Book review: Cuba’s story

Autumn 2004

Cuba: A New History by Richard Gott

Yale University Press 2004, 384 pages, hardback, £18.99, ISBN 0-300-10411-1

Steve Wilkinson reviews a new history of Cuba

Long awaited and much needed, this new history of Cuba is, unlike the huge Hugh Thomas ‘bible,’ of manageable proportions at just 384 pages. Thus it serves as a sound introduction as well as a handy reference for the more initiated.

Richard Gott, formerly of The Guardian comes to Cuba with an experienced eye and as someone who was himself not an insignificant part of the story - being the man who helped to identify the body of Che Guevara after his murder in 1967. Gott, then a young reporter was in Bolivia doing a documentary when the hero was captured and killed. A case of being in the right place at a wrong time, but nonetheless one that has equipped him well for this task.

This is not a book that many on the other side of the Atlantic will like, simply because Gott has no brook with the mistaken assumptions about the revolution that prevail over there. Fidel is not a tyrant, says Gott, and does not rule without the consent of the people. It should be compulsory reading in all Miami high schools.

Gott explains how the revolution grew, not out of an ideological adherence to Marxism but out of a long frustrated dream for independence and a yearning for social justice that was thwarted by US interventionism. He then explains how it became radicalised and Marxist through the beastly way it was treated by the US.

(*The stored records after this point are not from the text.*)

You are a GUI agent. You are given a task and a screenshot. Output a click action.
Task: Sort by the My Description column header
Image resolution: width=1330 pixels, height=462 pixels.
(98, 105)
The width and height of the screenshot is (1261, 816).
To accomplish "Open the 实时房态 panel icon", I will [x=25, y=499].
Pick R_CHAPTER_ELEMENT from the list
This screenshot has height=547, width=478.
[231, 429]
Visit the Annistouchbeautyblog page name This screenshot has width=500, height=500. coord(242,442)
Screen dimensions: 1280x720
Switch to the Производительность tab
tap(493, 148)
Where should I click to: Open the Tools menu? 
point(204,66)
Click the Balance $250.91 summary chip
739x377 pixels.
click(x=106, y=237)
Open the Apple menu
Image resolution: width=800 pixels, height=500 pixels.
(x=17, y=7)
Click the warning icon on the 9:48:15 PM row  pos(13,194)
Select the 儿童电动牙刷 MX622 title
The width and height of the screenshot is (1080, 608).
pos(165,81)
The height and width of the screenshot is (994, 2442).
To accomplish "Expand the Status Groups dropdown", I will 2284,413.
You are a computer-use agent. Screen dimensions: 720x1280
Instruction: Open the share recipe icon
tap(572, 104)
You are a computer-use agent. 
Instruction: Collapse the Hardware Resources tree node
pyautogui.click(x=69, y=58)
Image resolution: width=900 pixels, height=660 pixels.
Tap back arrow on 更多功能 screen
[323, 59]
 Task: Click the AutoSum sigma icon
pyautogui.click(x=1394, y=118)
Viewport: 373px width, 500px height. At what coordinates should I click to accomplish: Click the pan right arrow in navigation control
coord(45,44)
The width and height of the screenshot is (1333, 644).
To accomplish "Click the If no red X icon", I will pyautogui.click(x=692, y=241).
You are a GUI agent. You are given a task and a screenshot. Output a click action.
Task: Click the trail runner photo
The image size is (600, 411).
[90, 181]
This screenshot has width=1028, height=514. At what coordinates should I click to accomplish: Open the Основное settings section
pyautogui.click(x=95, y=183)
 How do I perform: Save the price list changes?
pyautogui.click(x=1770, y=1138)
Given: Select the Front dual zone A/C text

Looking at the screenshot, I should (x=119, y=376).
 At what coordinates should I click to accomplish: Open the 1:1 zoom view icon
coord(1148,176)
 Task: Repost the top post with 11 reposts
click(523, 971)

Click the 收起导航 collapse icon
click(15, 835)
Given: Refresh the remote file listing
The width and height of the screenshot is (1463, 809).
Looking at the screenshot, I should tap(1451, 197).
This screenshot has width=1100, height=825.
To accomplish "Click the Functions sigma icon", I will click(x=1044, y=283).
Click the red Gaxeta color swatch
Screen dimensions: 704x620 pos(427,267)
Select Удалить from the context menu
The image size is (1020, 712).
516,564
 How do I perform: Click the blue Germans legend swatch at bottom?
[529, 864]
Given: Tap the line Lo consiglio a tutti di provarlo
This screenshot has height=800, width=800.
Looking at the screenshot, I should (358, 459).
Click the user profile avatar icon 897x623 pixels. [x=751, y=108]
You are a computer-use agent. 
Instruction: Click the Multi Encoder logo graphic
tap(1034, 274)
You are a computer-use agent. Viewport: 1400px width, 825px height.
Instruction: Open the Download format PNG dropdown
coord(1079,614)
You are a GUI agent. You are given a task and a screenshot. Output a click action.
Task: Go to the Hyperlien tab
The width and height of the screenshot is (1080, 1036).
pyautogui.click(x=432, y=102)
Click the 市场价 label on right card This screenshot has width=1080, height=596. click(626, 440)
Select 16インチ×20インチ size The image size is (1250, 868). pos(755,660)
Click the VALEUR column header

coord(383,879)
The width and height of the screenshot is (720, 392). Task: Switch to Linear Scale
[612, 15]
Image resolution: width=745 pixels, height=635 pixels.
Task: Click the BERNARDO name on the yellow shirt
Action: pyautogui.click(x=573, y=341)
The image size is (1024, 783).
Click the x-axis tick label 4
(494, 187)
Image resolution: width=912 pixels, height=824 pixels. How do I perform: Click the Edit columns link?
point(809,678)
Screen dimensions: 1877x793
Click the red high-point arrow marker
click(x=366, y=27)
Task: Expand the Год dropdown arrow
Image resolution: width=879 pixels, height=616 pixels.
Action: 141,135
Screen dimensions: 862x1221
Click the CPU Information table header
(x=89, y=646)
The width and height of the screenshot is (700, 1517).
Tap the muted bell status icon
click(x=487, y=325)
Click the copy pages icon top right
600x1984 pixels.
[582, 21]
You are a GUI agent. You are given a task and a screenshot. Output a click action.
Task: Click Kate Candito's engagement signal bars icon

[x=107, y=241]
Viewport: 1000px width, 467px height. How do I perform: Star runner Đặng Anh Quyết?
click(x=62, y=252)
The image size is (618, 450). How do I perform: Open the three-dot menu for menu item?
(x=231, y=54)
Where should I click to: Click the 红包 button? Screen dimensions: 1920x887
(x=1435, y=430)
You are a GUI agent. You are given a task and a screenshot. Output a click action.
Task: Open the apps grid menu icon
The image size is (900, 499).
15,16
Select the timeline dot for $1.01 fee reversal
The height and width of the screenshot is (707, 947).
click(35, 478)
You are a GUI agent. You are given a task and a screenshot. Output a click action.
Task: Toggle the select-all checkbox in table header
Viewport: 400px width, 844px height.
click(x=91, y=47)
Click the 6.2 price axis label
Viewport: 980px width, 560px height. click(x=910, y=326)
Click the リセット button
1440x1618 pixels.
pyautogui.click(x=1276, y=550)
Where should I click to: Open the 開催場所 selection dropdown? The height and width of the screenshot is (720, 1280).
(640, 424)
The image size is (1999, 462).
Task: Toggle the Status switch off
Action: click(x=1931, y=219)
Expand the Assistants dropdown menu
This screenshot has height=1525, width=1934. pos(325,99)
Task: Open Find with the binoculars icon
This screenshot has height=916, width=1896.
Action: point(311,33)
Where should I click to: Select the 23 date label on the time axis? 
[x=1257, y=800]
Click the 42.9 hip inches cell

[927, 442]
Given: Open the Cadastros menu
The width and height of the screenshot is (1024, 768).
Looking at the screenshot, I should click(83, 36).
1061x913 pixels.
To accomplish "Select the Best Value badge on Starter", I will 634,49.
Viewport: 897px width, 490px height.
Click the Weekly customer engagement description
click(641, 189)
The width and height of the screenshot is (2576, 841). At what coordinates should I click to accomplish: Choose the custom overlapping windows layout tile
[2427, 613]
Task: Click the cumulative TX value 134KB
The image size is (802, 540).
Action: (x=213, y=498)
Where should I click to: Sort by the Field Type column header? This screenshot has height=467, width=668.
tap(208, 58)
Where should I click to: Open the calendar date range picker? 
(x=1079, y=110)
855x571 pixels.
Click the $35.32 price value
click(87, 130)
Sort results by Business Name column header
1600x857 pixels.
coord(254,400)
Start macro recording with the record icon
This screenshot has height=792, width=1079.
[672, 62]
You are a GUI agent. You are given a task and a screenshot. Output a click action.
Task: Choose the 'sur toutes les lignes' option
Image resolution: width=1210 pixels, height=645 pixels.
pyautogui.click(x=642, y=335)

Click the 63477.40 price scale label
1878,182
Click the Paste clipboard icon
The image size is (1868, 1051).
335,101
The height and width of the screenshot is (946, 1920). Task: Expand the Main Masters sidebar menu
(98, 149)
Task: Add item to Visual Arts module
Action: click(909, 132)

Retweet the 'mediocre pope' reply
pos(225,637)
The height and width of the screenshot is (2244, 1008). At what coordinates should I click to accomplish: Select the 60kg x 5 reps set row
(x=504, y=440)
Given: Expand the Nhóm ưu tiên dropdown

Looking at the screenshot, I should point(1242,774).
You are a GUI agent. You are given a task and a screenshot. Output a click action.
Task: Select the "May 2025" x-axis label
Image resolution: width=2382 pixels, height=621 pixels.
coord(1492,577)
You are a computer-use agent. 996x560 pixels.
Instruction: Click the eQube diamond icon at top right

This is very much a people’s history. Gott meticulously chronicles the racial and cultural mix of the Cuban people. In this he is perhaps prey to some current liberal fashions of trying to ‘rescue’ the native people and Cuba’s black history. The natives, despite his attempts to convince to the contrary, were wiped out by the Spanish and remain only vestigially in aspects of the language and in the genes of some remote eastern and mountainous peasants who long ago lost the indigenous culture.

On the question of the African Cubans, Gott is perhaps on safer ground, but again one feels somewhat queasy about this since the trend to highlight race issues in Cuba is one that comes mainly from the North, where problems are readily sought where none may really exist.

But Gott, to be fair, is a fair man. He painstakingly builds towards the understanding that because of racism, because of imperialism, the Cuban nation was not really formed until after 1959.

He is also the first commentator of note from outside Cuba, as far as I know, to venture an opinion on what is likely to happen after Fidel dies. While I cannot agree that Fidel is preparing Cuba for a return to capitalism or that today he is largely absent from the scene, I can applaud Gott for arguing that nothing will happen when the great man dies - the revolution will carry on much as it is right now.

Were it not for some unfortunate editing errors and slips (for example Yara is outside Bayamo not Baracoa and the photographer was Alberto not Alexander Korda), this is about as good a history that one sympathetic to Cuba could read.